Sunday, September 25, 2005

Bush breeds global terrorism

During a press conference in April of this year, President George W. Bush said, "Iraq has — have got people there that are willing to kill, and they're hard-nosed killers. And we will work with the Iraqis to secure their future." His comments turned out to be prophetic; Bush has secured the future of hard-nosed killers in Iraq. A CSIS study released less than a week ago found that 90- to 96-percent of the insurgents in Iraq are Iraqi nationals, not foreign elements.

Saddam Hussein ruled Iraq with an iron fist, quashing any insurgent uprising before it could take hold. Bush's invasion of Iraq unseated the government, opened the borders, and created the perfect breeding grounds for an insurgency, now some 30,000 strong. However, Bush's invasion has not only spawned well over 25,000 Iraqi insurgents, it is also recruiting foreign fighters into the jihad against the US.

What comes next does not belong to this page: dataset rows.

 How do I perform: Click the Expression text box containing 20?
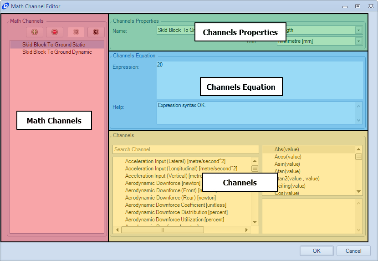(x=260, y=80)
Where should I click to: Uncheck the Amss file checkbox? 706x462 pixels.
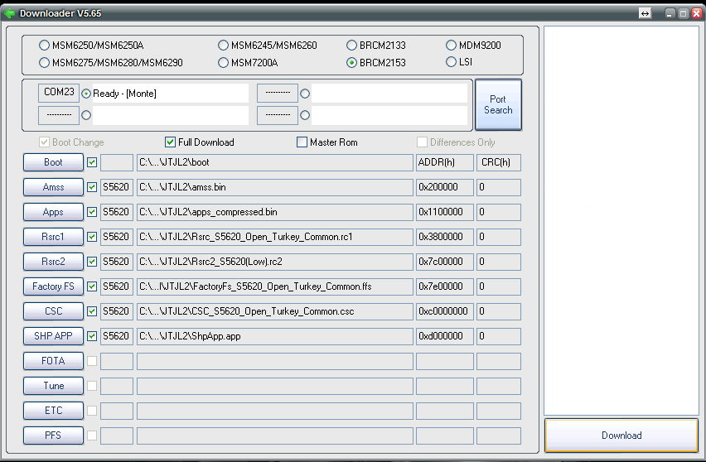point(92,187)
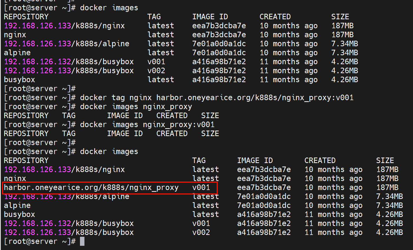Click the SIZE header of the last listing
The width and height of the screenshot is (413, 250).
click(x=385, y=161)
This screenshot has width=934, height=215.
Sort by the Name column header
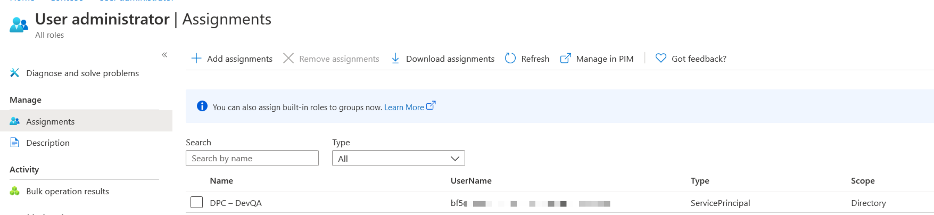point(221,181)
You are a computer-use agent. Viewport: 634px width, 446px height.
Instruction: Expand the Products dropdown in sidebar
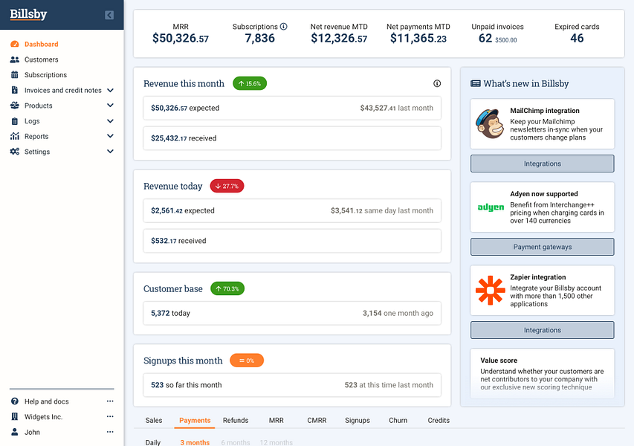click(x=110, y=106)
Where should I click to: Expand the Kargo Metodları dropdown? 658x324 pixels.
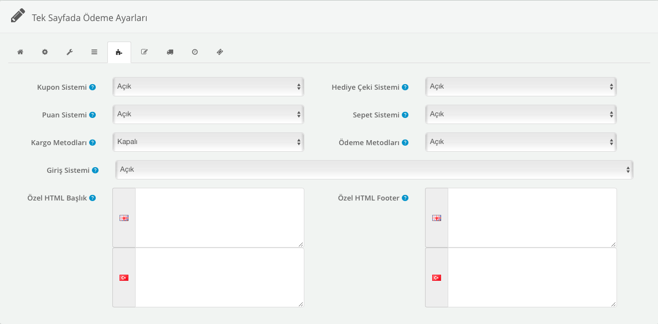pyautogui.click(x=208, y=142)
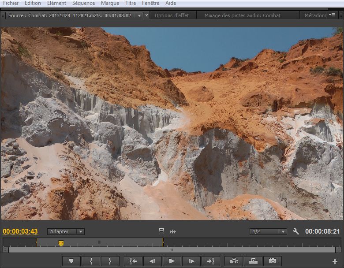Click the Add Marker button

pyautogui.click(x=71, y=261)
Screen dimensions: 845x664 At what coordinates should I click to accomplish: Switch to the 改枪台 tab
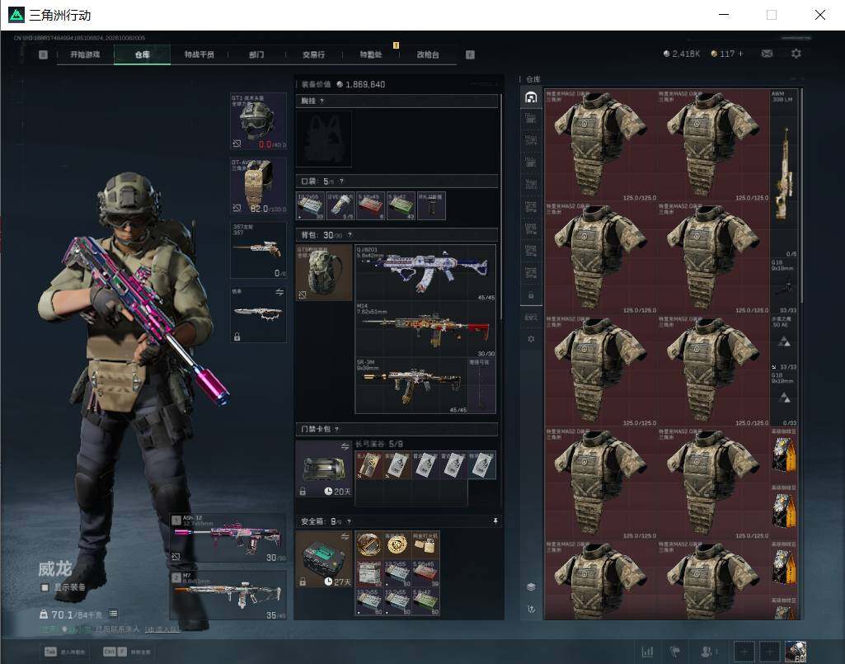click(428, 54)
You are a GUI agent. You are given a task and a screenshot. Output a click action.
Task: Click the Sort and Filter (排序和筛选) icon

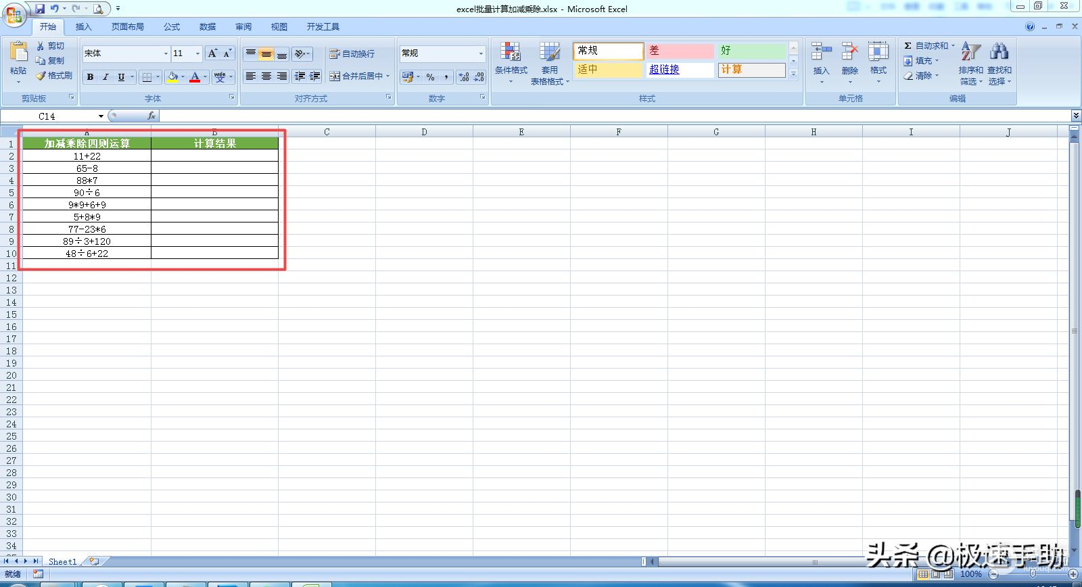coord(970,53)
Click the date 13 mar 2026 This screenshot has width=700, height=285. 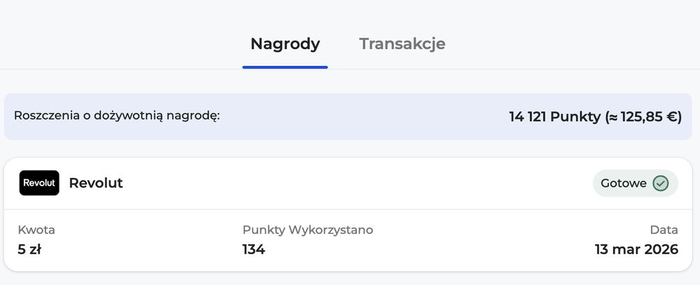click(636, 249)
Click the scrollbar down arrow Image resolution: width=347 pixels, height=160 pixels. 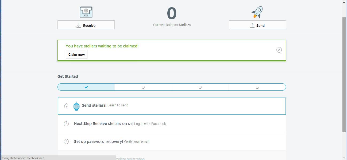tap(344, 158)
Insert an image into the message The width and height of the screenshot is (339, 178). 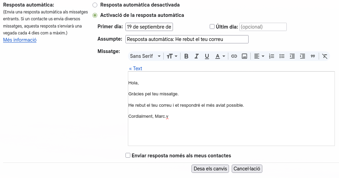click(x=244, y=56)
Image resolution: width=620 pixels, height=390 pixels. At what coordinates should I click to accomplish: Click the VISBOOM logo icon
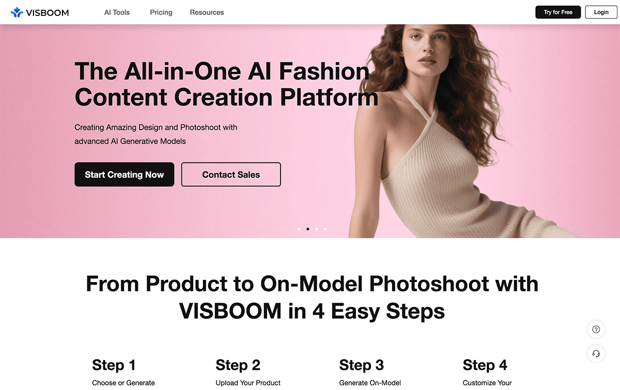17,12
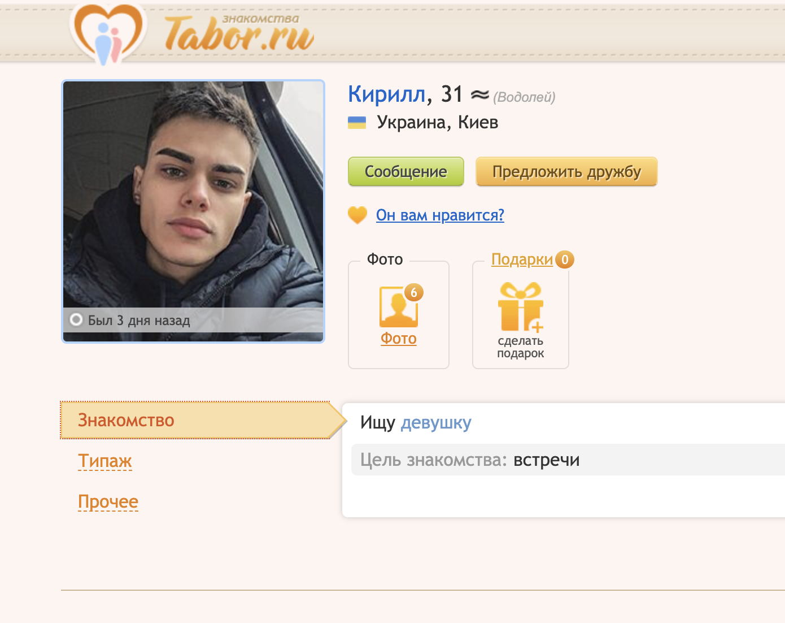Click сделать подарок text
This screenshot has width=785, height=623.
(x=521, y=347)
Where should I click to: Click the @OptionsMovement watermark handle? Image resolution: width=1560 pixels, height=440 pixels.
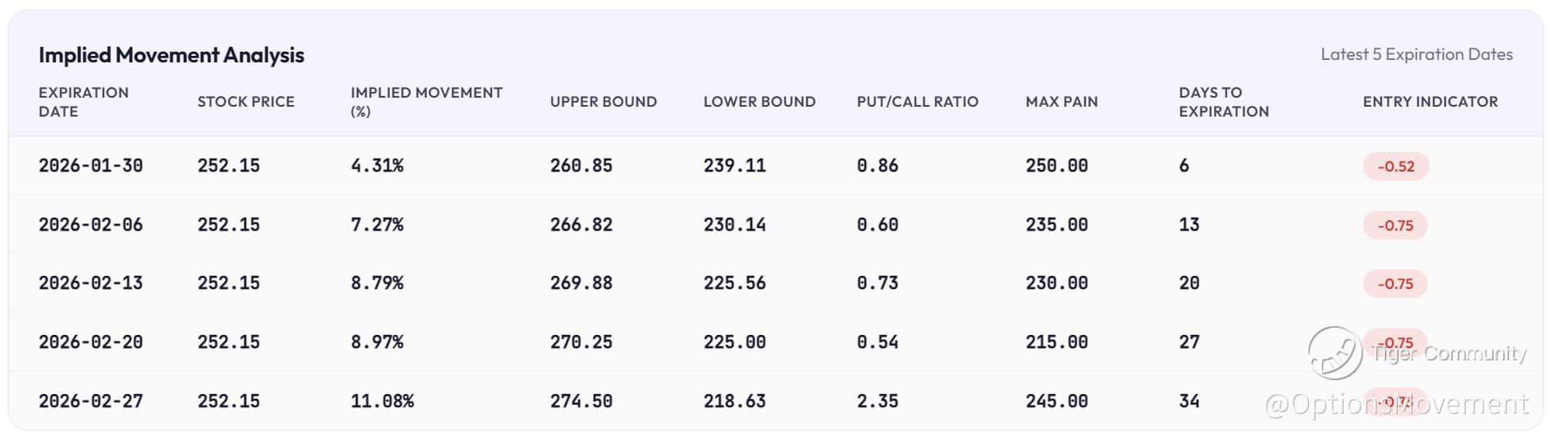tap(1396, 405)
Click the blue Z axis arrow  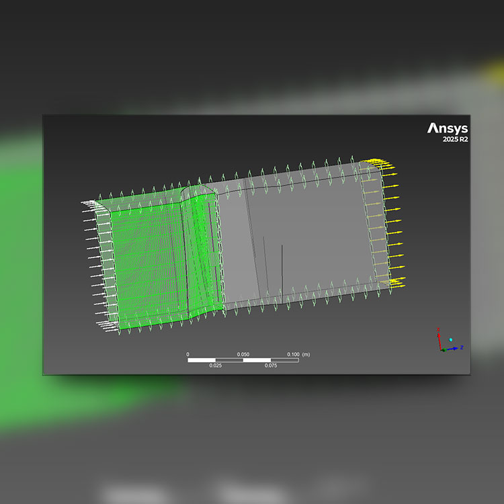click(454, 348)
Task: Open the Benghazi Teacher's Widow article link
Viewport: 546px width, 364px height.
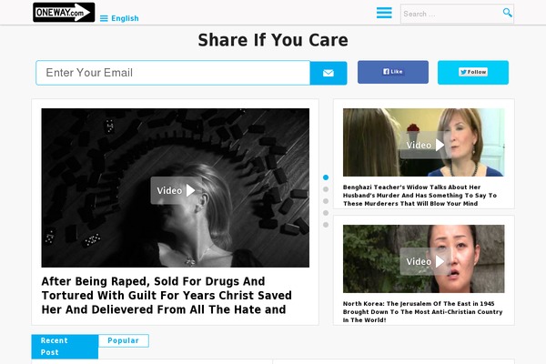Action: pos(420,196)
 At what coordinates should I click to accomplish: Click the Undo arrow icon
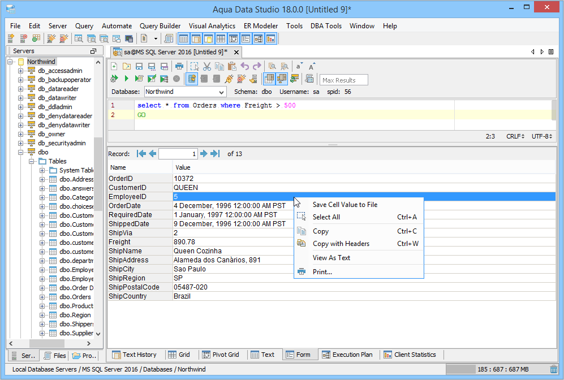click(x=244, y=66)
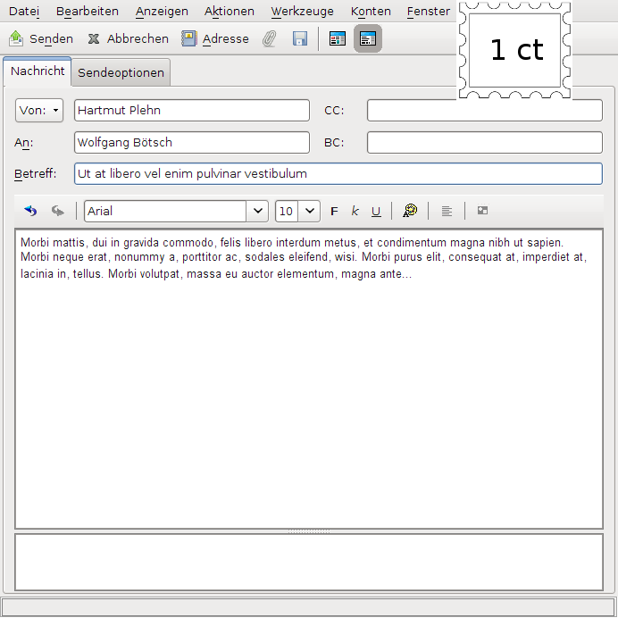The height and width of the screenshot is (618, 618).
Task: Open the Aktionen menu
Action: click(x=229, y=12)
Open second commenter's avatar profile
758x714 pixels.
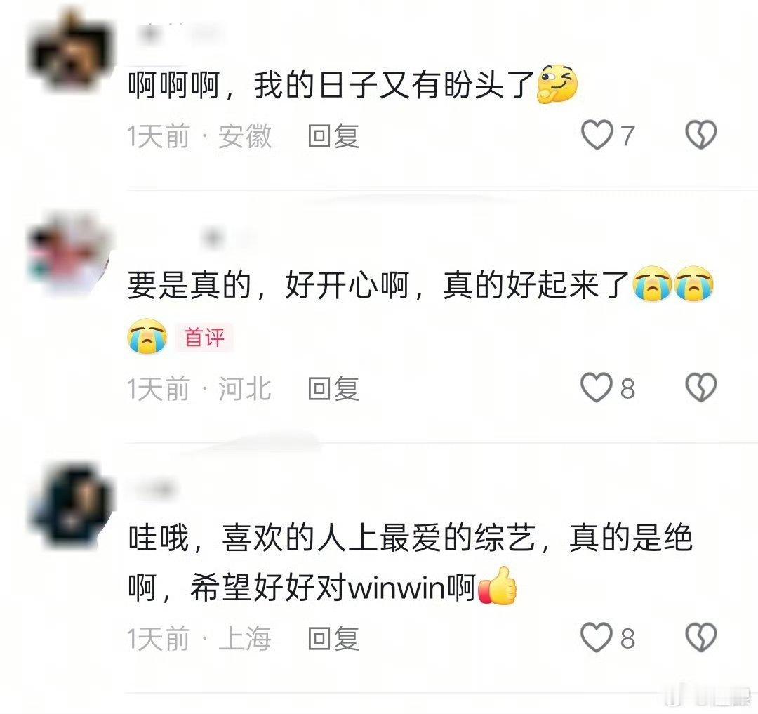point(70,253)
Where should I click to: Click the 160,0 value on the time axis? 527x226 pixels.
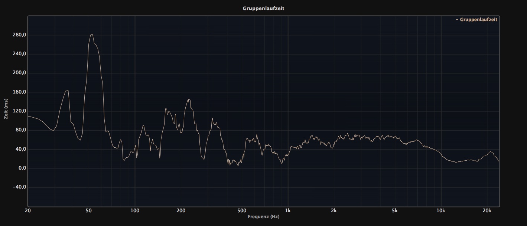click(x=19, y=92)
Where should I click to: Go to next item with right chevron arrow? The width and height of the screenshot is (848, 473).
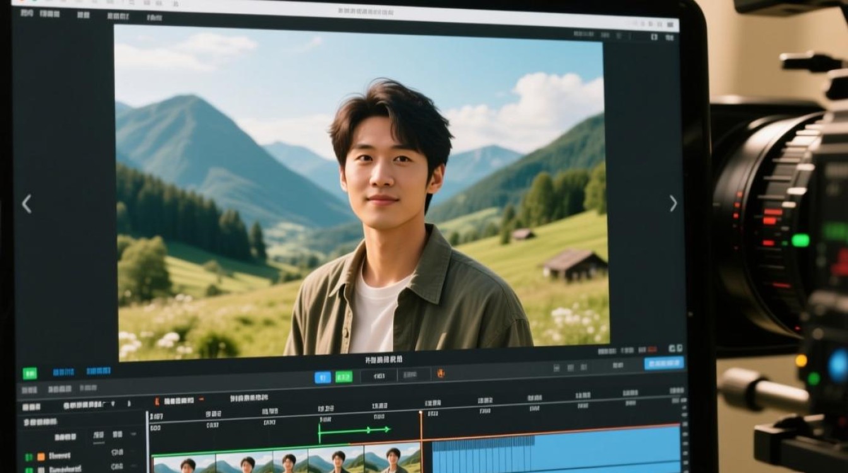(673, 203)
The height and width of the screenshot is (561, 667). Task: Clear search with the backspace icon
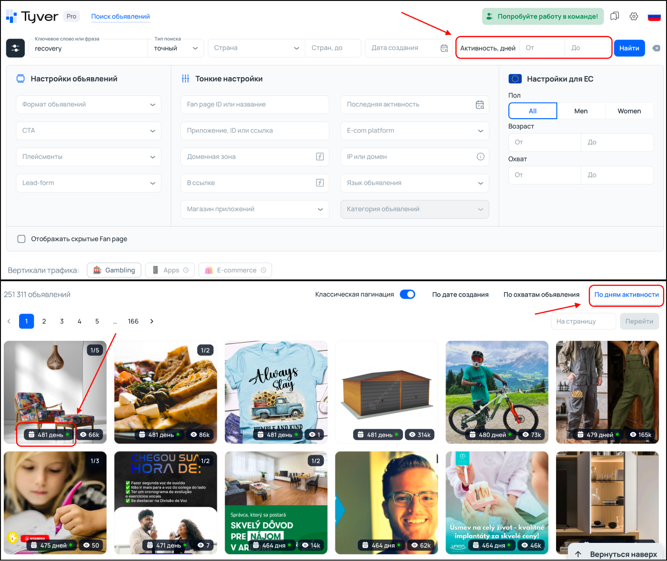pos(656,48)
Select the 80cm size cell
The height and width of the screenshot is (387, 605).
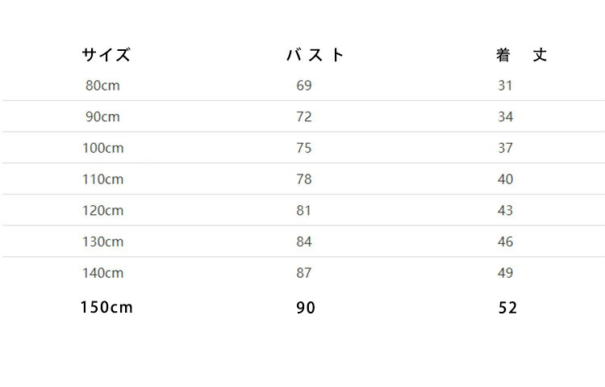102,86
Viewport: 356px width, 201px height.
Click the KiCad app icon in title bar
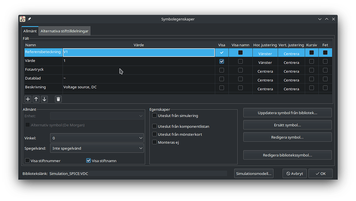23,19
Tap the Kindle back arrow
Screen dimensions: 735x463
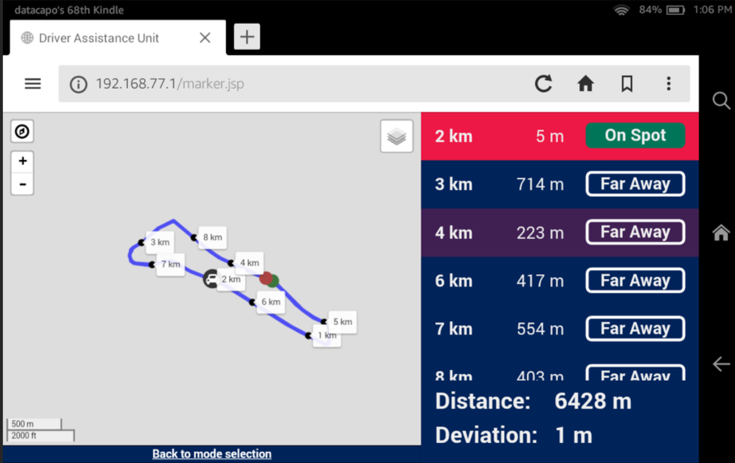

There are only approximately 352 Saudi insurgents in Iraq. However, they are the most sought-after militants because of their contributions of cash to the Iraqi insurgency and because when they are "martyred," it brings great media attention in the Middle East to the Iraqis' cause. The CSIS study cites Saudi intelligence analysis that leads to the conclusion that the Saudi militants were "radicalized almost exclusively by the Coalition invasion."

In the aforementioned press conference, Bush also claimed that "we've made the decision to defeat the terrorists abroad so we don't have to face them here at home. And when you engage the terrorists abroad, it causes activity and action." Studies from the state departments of both the US and Britain show terrorist "activity and action" have grown to unprecedented levels around the globe since Bush has been engaging them abroad, so Bush got that part right. However, his logic that engaging them abroad prevents you from having to face terrorists at home is flawed.

First of all, this post already ascertains that most of the insurgents in Iraq are home-grown in less than the past three years, so they were of no threat to the US until Bush "engaged" them (his polite term for "invading their homeland"). Furthermore, the insurgents Bush created in Iraq are attacking fellow Iraqis more than they do Americans. The bigger problem is the foreign militants that have been able to infiltrate Iraq since the invasion.

Thomas Sanderson of CSIS said these foreign militants are:
exposed to international networks from around the world [in Iraq, and] returning with bomb-making skills, perhaps stolen explosives, vastly increased knowledge. If they are succeeding in a hostile environment, avoiding … US Special Forces, then to go back to Europe, my God, it's kid's play.
Sanderson's concerns are shared by US counter-terrorism officials. They fear that Islamic militants are fighting in Iraq so they can return to Europe with battle training and a passion to harm the West. There's no reason to believe the threat is limited to Europe. With American security forces spread across the globe, US ports and borders are left almost entirely unguarded. Considering American citizens comprise some of those Islamic militants trained abroad, it won't be long before America has to face more terrorists here at home.